> [WHAT YOU NEED TO DO]
Please write down, character for character, the data from the line with "Task: View 支付宝公钥 in the DSA加密 row" to the line with "Send tweet via", including both of those lines.
[Start of MATERIAL FOR THE TASK]
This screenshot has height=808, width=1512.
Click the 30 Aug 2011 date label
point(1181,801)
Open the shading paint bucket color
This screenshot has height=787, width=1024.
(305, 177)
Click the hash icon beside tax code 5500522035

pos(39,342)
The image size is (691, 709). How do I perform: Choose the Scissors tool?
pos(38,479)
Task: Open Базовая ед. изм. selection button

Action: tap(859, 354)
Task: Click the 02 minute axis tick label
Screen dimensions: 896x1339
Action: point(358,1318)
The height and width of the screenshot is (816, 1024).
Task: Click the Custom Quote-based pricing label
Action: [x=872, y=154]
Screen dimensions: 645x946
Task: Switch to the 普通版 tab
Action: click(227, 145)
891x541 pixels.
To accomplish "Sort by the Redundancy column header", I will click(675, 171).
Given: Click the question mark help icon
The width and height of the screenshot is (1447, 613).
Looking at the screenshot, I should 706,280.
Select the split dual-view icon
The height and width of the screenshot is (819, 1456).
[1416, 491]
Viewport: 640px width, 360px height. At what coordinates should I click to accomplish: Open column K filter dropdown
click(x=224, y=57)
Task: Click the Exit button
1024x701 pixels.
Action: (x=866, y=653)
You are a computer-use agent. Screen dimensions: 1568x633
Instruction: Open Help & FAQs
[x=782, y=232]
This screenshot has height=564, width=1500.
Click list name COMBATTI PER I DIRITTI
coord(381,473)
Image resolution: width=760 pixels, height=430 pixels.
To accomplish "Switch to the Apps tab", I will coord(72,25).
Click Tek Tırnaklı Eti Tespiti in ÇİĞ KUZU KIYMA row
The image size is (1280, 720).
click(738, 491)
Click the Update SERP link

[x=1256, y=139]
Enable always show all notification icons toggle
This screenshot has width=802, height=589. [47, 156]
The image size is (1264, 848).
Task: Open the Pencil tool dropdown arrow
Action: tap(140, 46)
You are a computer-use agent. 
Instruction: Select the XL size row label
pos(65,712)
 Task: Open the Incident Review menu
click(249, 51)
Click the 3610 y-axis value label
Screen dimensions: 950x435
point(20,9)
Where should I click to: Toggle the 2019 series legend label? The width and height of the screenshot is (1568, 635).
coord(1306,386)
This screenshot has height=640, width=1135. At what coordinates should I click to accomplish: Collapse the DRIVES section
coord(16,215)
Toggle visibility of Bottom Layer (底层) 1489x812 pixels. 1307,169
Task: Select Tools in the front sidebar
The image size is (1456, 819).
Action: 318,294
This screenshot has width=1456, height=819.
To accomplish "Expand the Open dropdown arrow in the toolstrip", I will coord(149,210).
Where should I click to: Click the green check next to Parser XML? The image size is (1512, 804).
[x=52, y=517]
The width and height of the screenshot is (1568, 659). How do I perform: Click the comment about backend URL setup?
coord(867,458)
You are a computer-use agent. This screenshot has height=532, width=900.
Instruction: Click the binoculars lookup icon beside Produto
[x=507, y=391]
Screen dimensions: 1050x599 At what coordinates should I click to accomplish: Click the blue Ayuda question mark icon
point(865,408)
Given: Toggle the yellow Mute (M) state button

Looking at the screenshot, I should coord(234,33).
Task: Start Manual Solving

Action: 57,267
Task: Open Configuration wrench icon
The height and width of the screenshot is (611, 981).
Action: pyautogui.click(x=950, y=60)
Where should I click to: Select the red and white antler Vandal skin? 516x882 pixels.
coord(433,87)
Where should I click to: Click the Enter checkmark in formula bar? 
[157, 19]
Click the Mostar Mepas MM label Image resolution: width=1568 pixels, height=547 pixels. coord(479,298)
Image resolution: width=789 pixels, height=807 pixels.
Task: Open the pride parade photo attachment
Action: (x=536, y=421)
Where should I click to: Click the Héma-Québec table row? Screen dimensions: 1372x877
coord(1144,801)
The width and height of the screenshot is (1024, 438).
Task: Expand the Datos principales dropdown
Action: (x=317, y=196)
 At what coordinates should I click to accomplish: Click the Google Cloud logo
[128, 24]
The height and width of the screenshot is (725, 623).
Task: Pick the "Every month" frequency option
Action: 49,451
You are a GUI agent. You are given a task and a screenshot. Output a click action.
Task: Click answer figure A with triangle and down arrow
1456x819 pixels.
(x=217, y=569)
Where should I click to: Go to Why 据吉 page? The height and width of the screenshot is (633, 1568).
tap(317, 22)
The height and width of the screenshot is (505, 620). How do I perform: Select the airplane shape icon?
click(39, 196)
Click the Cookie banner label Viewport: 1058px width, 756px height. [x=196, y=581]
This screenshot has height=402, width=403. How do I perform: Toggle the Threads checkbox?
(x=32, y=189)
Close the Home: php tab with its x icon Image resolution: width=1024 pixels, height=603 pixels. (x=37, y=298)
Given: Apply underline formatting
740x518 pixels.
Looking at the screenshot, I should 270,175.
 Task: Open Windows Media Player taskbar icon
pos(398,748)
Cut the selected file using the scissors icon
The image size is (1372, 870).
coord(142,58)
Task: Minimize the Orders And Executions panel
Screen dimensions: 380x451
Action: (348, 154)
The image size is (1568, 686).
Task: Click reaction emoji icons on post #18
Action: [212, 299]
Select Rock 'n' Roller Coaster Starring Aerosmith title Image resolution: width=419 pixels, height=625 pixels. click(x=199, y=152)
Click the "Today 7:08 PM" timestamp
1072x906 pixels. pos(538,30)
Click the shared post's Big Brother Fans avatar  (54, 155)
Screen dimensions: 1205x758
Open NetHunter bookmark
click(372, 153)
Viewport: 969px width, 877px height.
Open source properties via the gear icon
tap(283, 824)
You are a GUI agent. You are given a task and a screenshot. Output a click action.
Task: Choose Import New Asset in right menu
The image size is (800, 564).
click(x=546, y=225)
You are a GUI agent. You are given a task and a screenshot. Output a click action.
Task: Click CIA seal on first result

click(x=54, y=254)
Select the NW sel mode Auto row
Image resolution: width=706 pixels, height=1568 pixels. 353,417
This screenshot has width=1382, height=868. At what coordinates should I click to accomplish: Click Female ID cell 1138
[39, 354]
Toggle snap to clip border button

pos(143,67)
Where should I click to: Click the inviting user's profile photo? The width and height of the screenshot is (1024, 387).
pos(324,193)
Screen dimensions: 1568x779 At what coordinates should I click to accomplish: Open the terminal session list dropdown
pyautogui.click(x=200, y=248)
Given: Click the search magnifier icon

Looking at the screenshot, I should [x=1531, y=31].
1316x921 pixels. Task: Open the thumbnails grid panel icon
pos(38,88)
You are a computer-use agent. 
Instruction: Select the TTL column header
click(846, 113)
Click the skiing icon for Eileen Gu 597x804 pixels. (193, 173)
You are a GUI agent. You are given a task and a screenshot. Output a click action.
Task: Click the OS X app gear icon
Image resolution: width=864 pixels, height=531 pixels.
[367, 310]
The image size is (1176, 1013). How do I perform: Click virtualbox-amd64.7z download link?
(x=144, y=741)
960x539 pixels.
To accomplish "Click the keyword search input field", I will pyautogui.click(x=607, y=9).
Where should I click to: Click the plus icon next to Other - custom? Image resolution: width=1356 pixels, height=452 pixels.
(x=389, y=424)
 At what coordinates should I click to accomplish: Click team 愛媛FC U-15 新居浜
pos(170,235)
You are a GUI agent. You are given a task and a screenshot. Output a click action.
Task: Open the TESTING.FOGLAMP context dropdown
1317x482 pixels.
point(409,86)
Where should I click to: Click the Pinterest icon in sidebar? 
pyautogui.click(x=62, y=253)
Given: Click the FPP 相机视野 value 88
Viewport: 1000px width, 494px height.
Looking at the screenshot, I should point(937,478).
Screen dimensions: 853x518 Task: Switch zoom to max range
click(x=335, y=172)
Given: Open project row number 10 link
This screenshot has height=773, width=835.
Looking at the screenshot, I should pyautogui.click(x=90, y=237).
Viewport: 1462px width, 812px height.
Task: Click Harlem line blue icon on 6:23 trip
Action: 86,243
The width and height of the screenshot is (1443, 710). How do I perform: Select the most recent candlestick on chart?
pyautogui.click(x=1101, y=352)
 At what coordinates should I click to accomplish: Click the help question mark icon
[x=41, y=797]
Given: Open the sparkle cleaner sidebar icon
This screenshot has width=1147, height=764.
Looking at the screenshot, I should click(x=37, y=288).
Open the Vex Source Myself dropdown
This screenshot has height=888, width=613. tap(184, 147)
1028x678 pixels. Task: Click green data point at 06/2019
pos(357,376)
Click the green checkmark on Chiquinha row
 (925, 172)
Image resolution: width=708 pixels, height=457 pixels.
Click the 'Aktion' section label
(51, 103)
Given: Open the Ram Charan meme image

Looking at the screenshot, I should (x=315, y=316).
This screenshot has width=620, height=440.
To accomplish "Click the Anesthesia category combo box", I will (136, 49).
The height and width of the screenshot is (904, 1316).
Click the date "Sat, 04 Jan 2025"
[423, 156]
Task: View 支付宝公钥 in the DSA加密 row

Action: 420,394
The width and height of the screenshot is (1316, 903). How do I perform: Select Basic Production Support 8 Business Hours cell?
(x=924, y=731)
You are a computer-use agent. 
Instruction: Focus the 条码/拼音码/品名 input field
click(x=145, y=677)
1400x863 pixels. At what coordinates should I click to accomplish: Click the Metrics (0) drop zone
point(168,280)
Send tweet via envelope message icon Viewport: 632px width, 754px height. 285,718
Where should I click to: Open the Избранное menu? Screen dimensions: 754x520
[End of MATERIAL FOR THE TASK]
> [WRITTEN RESPONSE]
Task: View 支付宝公钥 in the DSA加密 row

Action: 420,394
The width and height of the screenshot is (1316, 903). How do I perform: Select Basic Production Support 8 Business Hours cell?
(x=924, y=731)
You are a computer-use agent. 
Instruction: Focus the 条码/拼音码/品名 input field
click(x=145, y=677)
1400x863 pixels. At what coordinates should I click to accomplish: Click the Metrics (0) drop zone
point(168,280)
Send tweet via envelope message icon Viewport: 632px width, 754px height. 285,718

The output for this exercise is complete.